• _Study text_:
Why Do Small Dogs Live Longer?
Sadly, large breeds of dog tend to live much shorter lives than small dogs. Some large breeds, such as Great Danes and Irish Wolfhounds may not make it to seven, or eight years old. Smaller dogs such as Yorkshire terriers, however, can live well past their tenth birthday.
In the broader animal world, large creatures such as elephants and whales are the longest lived. However, when longevity is narrowed down to within each species, it is the smaller animals that live longer, humans included.
Why small animals tend to live longer lives was a subject for a research team at the University of Gottingen in Germany. The team collected information from veterinary surgeries incorporating data from 56,000 dogs of 74 different breeds. With such a large amount of data the research report, published in the American Naturalist, contained a lot of complex statistics.
Body mass and growth rate.
However, the general conclusion was that big dogs age much more rapidly than small ones. The the significant point was the effect of body mass. In this particular study, scientists claimed that for every increase of 4.4 pounds in body mass, there would be a loss of one month of life expectancy.

• _Data section_:
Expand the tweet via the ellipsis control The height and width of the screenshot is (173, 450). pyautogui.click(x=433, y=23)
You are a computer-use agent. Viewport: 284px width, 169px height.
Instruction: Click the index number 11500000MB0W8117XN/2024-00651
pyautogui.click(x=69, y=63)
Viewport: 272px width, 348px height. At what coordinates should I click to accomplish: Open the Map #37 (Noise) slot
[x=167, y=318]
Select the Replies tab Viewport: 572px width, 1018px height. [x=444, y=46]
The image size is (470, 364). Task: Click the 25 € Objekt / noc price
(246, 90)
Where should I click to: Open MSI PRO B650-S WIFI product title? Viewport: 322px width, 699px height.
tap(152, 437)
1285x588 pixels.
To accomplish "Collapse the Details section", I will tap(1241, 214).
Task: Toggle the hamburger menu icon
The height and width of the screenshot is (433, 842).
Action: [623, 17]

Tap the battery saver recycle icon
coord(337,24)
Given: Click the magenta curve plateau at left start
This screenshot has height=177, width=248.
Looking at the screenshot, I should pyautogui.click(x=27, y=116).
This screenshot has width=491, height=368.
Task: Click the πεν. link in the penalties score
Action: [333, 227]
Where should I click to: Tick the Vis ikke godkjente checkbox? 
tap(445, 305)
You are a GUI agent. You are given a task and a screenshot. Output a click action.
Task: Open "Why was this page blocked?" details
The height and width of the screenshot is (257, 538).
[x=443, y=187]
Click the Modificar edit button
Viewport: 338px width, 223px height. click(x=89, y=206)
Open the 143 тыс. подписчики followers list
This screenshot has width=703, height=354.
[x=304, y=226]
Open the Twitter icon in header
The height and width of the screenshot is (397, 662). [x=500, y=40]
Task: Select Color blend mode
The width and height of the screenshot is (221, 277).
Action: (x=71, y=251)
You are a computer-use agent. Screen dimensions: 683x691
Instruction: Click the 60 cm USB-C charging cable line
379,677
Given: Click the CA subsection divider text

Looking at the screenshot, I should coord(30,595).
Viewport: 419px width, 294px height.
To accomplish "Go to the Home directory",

• _Questions on the material_:
a. Summarize the article on why small dogs live longer in two sentences.
b. Go on with the article on why small dogs live longer, starting after its last sentence.

• _Your responses_:
a. Within a species, including dogs and humans, smaller animals tend to live longer, so large breeds such as Great Danes and Irish Wolfhounds may not reach seven or eight years old while Yorkshire terriers can live well past ten. A University of Gottingen team that studied data from 56,000 dogs of 74 breeds concluded that big dogs age much more rapidly, with every 4.4-pound increase in body mass linked to a loss of one month of life expectancy.

b.
Also of significance is the rate of growth. In large dogs that end up weighing 200 pounds as adults, they need to do an awful of growing at a rate many times faster than a small breed of dog who may only weigh 8-10 pounds when fully grown. Therefore, a larger individual has a body that needs to work much harder to reach adult size.
Despite the complexity of data collected, it didn’t explain why a faster growth rate caused a more rapid aging process in larger dogs. Norwegian scientists, in their search for this mechanism associated with rapid aging, began to look at the issue from a genetic level, focusing their research on telomeres.
Telomeres are protective ‘caps’ which are situated on the ends of chromosomes, where DNA is stored. While in young humans, these telomeres start off long – over time, they get shorter with each cell division. When telomeres get too short, cells can stop dividing and can sometimes even die. Therefore, the wearing away of telomeres is linked to aging as well as risk of disease, such as cancer.
Thus, as larger dogs growth rate is so rapid to reach maximum adult weight, their cells divide at higher speed than smaller breeds. Over time, as the cells divide the telomeres get shorter, so the dog ages much more rapidly.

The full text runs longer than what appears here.